• _Provided records_
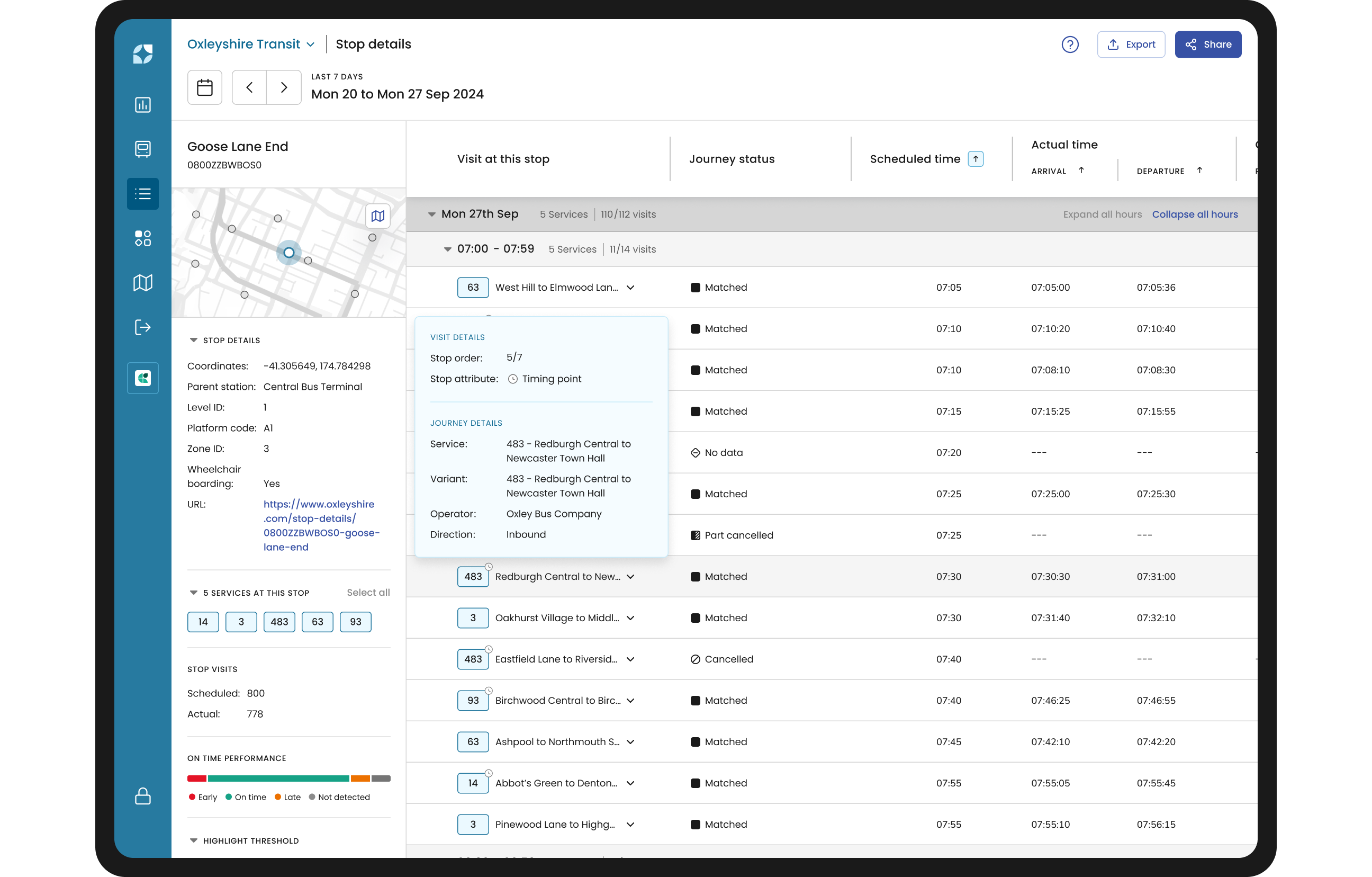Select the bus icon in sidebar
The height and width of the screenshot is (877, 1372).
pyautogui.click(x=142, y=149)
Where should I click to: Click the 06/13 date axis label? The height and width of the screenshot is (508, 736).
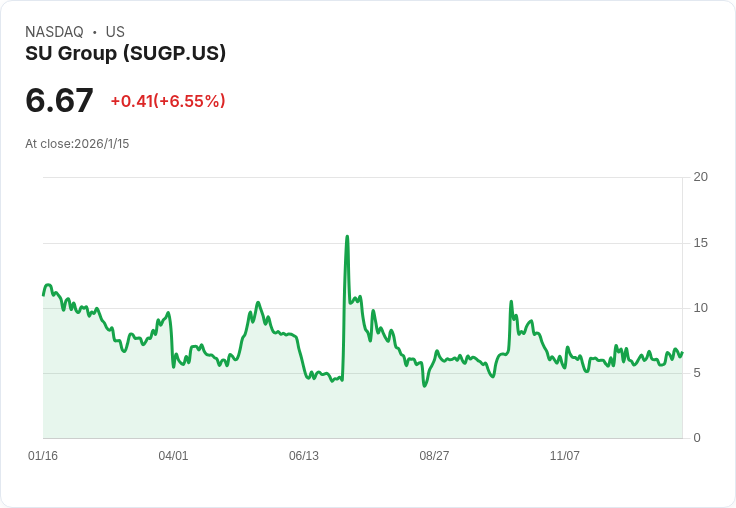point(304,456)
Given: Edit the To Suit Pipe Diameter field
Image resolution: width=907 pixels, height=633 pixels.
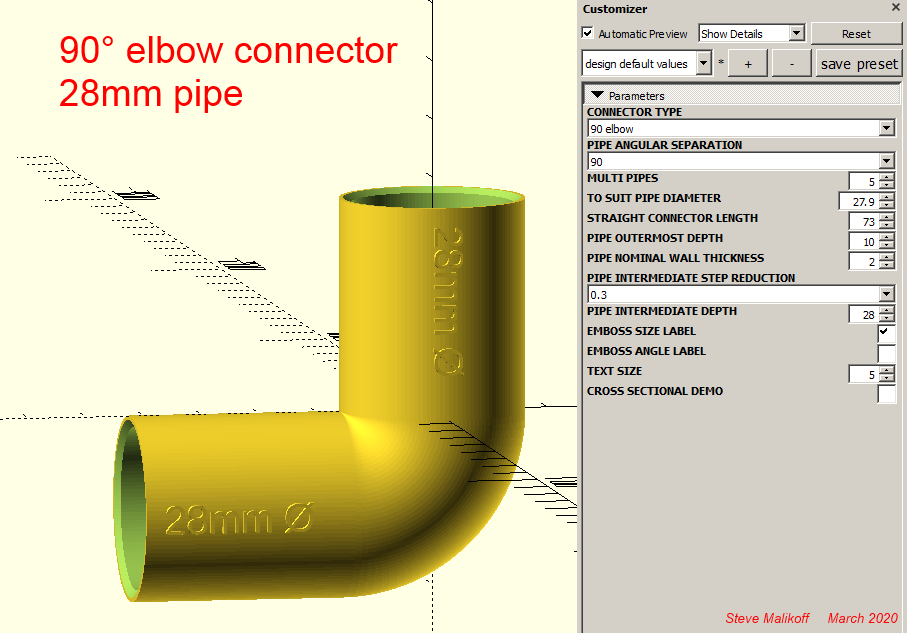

• _Problem_
Repeat word for word, leaving out the pictures, each line of the records from the line that holds "Where should I" through the final one.

• _Output for this task_
Where should I click to: Click the 06/13 date axis label? The height and width of the screenshot is (508, 736).
point(304,456)
Given: Edit the To Suit Pipe Diameter field
Image resolution: width=907 pixels, height=633 pixels.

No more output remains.